[Screenshot grounding data]
────────
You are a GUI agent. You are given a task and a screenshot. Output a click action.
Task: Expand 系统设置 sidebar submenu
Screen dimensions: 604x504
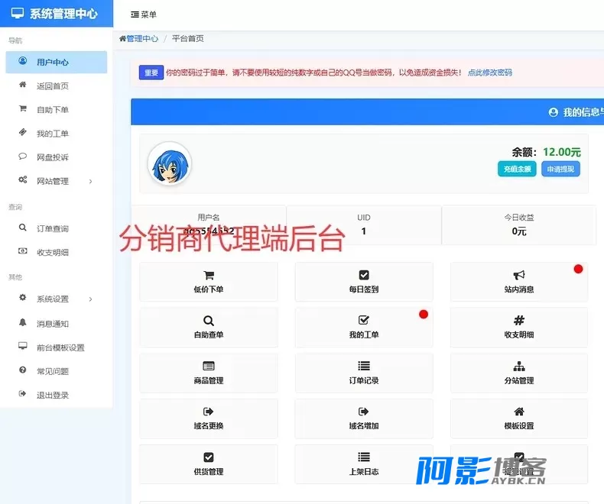coord(57,299)
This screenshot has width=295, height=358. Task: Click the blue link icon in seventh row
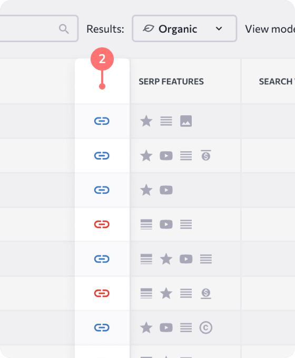point(102,327)
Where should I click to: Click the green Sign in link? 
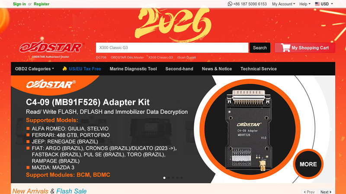[x=19, y=4]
────────
▶ EXERCISE AIM: Leave every picture out and copy precisely the lines from the one containing "Screen dimensions: 604x504" through the last line of the data above, both ends included.

▶ EXERCISE RESPONSE:
Screen dimensions: 604x504
coord(57,299)
This screenshot has width=295, height=358. Task: Click the blue link icon in seventh row
point(102,327)
Where should I click to: Click the green Sign in link? 
[x=19, y=4]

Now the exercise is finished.